Pierre-Albert Jourdan :

l'écriture comme ascèse spirituelle

 

 

      Lorsqu'on sent rechercher, avant tout, une présence intime, juste, plénière au monde et à l'autre, à soi aussi, et à ce qui, comme au-dedans ou au revers, nous porte à l'être – comment écrire ?
      Tâcher, en poète, de dire l'intense rencontre vécue ou approchée en des moments privilégiés, avec ce qui l'a entourée, ses abords, ses échos, pour en préserver au moins une trace à retrouver et partager avec autrui, risque de faire éprouver l'impuissance du langage, ou, pire, son danger, et celui de vouloir saisir une expérience qui s'accomplit dans le silence et la dépossession. En exprimer le désir, et la douleur qu'elle ait pris fin, n'est peut-être guère plus favorable à son retour.
      Faut-il alors se taire, ou seulement la désigner, et – si l'on n'attend pas simplement un retour de la chance, ou de la grâce, mais qu'on essaye de se transformer pour moins lui faire obstacle, pour mieux la recevoir et plus durablement – se contenter de témoigner, en écrivant, d'un travail intérieur qui passe par d'autres voies ?
      Ou bien est-il possible, par un autre usage, de faire de l'écriture une des pratiques, parfois la principale, qui, peu à peu ou plus abruptement, nous ouvre à ce qui est ?

 

« Nous sommes ce monde cloisonné et fou. Double folie pour qui s'avance dans la parole et veut, dans sa limitation même, franchir les limites. »

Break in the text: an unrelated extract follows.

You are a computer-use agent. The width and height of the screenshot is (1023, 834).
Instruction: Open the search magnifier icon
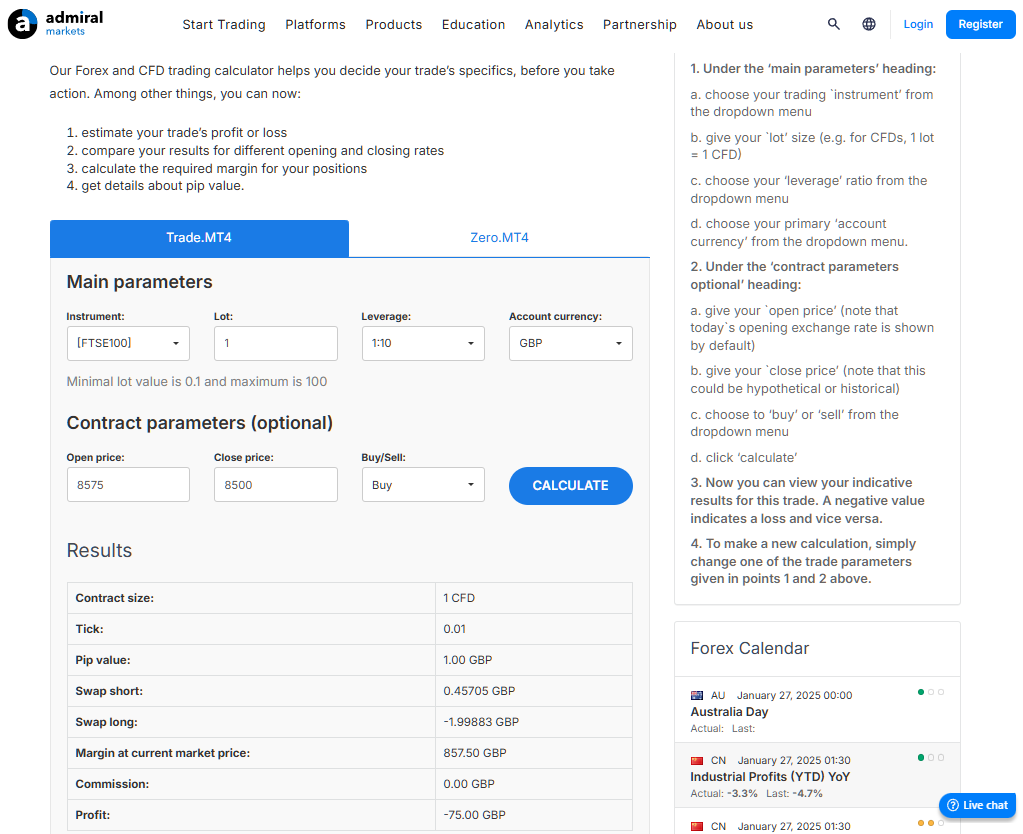pos(833,24)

      Pierre-Albert Jourdan, malgré cette folie, a décidé de « croire aux mots comme souliers et non comme épingles de fixation », moyens d'avancer intérieurement plutôt que de retenir une expérience. Peut-être sentait-il la forme du poème, dont il usait depuis quinze ans, trop liée au projet poétique, trop close pour ne pas faire éprouver, d'abord à lui-même, l'objet verbal comme une fin : le fragment s'est alors imposé, plus précaire, plus susceptible sans doute à ses yeux de se prêter à une variété d'« ébauches vers un ailleurs de l'oeuvre (on pourrait dire un " présent de soi  ") », accordée aux besoins et aux obstacles qu'il reconnaissait en lui. (1)

 

      « Tout est là mais nous dormons notre vie » : sans doute le premier pas est-il de se rassembler, hors des automatismes et de l'aveuglement, d'examiner son comportement et celui des hommes, pour mieux connaître les tendances sur lesquelles il va falloir travailler. Énoncer les illusions ou défauts collectifs, pour Jourdan, vise d'abord à pouvoir s'en dégager :

« Je suis solidaire de ces erreurs ambulantes, mes frères. Mais je voudrais bien faire mon paquet, une embardée, un demi-tour. »

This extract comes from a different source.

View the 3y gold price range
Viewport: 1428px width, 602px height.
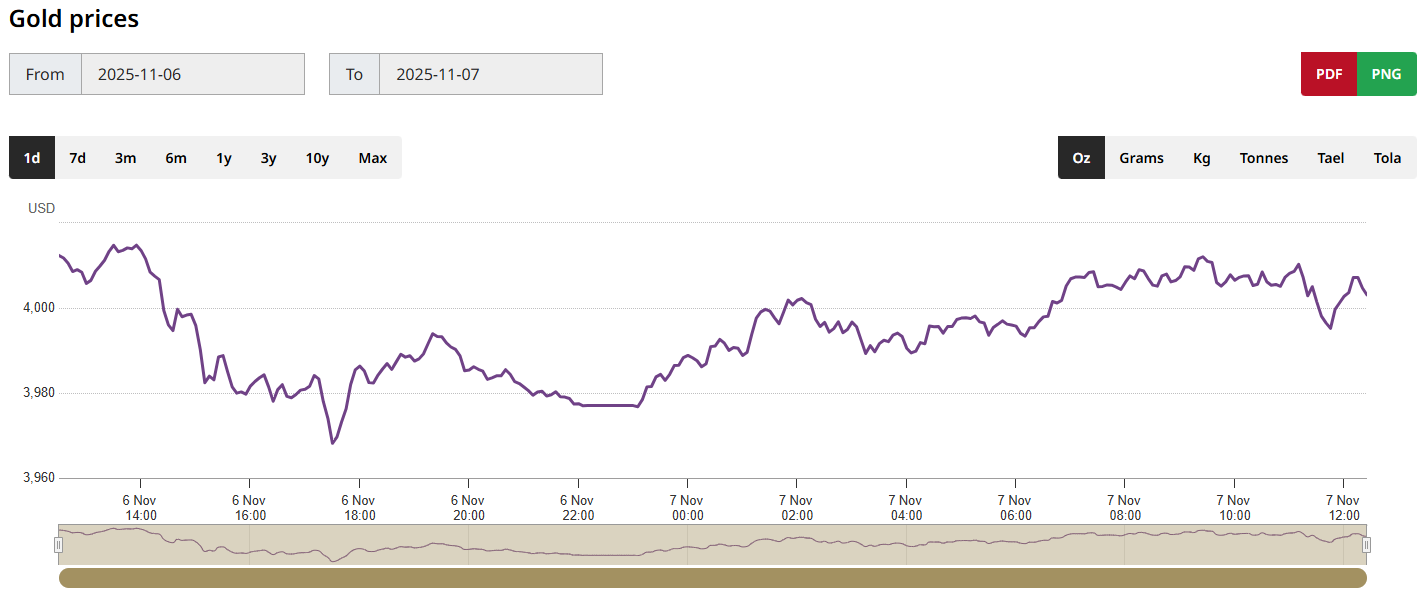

      Écrire n'est pas seulement occasion de discerner, en les désignant avec rigueur, ses propres manquements et complaisances, mais doit engager réellement à d'autres attitudes. Pierre-Albert Jourdan se donne ainsi des maximes de conduite que leur formulation concise et frappante lui permette aisément de se remémorer – « La sacralité du geste : l'anti-désordre », « Désapprendre pour s'ouvrir » – recourt aux injonctions à soi-même qui le mettent en demeure de les appliquer, et leur confère une vivacité qui puisse rompre l'inertie ou la distraction, relancer, stimuler. Une violence, même, tant les obstacles intérieurs à la plénitude de présence sont puissants, tant il est difficile de se faire réagir :

« Je rêve d'une pensée qui m'accomplirait...
Fleur ou bâton ? Bâton, sans doute, pour m'éviter l'assoupissement. »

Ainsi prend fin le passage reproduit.